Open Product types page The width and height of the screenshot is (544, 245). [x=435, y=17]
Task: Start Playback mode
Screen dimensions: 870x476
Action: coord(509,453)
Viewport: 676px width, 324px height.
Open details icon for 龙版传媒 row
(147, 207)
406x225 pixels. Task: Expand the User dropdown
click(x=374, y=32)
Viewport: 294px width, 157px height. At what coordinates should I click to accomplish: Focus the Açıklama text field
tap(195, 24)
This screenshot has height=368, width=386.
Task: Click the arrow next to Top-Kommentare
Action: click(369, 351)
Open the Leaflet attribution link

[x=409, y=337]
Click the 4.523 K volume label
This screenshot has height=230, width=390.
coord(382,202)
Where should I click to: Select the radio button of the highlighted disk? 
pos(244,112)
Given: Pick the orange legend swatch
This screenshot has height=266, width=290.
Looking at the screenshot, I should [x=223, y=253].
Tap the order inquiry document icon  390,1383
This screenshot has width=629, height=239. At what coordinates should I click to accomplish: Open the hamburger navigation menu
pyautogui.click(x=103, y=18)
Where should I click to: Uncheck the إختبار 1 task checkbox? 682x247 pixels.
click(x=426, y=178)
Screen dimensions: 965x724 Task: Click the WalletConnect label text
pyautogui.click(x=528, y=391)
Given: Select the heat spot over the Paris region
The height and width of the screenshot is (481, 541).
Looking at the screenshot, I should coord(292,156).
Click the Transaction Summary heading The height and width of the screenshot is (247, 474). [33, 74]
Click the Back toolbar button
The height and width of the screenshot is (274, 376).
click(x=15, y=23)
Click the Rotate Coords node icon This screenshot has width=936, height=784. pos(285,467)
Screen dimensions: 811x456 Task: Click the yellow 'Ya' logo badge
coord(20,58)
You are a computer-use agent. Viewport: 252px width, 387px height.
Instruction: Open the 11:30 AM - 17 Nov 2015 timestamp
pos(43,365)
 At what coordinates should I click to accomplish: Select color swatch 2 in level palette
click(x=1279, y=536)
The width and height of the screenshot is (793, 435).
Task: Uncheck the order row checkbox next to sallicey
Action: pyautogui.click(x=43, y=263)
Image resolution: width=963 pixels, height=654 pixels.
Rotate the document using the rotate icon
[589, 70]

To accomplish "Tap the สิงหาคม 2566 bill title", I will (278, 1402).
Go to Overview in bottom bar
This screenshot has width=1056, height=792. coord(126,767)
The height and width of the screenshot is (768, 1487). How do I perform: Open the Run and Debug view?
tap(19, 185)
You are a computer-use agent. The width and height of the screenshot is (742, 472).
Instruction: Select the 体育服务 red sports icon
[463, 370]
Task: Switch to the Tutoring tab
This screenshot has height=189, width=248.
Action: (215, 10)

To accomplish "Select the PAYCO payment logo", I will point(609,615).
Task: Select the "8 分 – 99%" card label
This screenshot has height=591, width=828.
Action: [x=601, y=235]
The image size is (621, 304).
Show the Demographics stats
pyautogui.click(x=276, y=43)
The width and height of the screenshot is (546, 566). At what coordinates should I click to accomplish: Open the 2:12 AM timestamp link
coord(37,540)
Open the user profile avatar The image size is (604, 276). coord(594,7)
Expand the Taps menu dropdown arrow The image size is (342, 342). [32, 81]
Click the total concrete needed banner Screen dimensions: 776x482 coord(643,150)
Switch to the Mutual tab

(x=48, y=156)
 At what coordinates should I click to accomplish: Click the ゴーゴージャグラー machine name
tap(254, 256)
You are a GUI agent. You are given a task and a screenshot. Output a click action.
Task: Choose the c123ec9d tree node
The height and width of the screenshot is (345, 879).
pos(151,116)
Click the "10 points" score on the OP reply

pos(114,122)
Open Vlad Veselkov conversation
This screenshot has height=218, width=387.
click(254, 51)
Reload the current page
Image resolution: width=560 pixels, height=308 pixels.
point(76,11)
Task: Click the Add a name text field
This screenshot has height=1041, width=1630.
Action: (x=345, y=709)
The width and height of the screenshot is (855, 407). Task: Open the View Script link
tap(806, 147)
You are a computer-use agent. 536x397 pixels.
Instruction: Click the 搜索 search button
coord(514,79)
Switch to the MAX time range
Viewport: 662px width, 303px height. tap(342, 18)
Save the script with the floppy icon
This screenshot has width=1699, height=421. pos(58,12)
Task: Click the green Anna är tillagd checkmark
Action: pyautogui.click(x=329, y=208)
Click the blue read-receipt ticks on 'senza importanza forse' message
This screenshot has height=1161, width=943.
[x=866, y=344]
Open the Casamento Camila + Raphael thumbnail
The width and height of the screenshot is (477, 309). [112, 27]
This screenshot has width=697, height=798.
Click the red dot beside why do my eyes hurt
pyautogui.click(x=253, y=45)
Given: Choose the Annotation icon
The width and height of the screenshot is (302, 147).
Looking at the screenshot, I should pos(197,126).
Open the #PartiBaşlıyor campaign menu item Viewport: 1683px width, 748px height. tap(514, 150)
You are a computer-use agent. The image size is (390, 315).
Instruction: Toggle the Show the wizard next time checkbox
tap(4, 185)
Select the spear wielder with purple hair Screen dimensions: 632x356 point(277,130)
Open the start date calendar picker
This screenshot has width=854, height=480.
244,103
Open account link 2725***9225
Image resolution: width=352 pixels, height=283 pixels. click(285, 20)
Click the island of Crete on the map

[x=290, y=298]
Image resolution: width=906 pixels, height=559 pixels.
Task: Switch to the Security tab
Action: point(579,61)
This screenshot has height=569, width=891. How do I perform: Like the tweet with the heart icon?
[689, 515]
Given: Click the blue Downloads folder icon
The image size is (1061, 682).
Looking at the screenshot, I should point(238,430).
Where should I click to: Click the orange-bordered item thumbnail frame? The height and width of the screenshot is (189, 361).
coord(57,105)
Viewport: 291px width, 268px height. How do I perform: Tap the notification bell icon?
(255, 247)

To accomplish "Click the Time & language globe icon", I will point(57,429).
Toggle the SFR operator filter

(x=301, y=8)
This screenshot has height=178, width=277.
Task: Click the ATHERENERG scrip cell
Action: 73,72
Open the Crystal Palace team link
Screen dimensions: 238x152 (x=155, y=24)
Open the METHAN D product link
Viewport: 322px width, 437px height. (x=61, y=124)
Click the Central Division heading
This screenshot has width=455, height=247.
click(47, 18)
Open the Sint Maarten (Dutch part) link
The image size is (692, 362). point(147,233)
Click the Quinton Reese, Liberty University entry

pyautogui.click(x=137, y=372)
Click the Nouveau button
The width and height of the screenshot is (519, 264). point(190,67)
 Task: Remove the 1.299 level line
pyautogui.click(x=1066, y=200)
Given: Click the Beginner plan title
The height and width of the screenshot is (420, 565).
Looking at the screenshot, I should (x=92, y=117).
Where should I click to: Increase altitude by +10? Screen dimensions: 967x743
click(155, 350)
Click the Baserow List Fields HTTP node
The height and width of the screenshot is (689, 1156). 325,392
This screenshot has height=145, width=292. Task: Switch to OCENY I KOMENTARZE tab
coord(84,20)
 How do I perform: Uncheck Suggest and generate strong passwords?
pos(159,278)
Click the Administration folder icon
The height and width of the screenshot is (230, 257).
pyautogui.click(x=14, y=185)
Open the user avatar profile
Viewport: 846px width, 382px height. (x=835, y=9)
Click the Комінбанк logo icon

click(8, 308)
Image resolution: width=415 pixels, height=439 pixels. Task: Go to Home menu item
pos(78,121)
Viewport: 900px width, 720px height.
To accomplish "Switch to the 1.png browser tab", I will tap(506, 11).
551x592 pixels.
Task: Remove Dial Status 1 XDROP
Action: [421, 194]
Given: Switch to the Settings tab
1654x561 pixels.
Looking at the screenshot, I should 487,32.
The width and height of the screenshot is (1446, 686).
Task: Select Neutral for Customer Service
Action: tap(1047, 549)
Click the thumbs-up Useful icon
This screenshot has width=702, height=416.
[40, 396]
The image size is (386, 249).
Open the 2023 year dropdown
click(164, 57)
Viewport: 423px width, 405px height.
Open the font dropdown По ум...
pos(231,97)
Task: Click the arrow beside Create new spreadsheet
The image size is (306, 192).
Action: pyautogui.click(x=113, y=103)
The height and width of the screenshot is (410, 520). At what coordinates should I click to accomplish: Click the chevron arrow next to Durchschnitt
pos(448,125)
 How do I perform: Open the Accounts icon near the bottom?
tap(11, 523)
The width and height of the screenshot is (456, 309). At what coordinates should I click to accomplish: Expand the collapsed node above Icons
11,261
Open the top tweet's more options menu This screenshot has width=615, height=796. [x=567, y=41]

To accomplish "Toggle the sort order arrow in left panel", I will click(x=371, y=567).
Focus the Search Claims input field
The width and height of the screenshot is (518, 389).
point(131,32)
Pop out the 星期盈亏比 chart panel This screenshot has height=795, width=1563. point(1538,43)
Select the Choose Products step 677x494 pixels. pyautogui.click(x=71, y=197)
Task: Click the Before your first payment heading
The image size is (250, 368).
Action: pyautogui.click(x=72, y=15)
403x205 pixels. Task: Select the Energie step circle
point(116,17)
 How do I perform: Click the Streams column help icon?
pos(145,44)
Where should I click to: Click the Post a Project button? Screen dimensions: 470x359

**WHAT TO WORK ON**
Find and copy each line of the material that holds the word "Choose".

**EXERCISE SOLUTION**
Task: Choose the c123ec9d tree node
Given: Choose the Annotation icon
Select the Choose Products step 677x494 pixels. pyautogui.click(x=71, y=197)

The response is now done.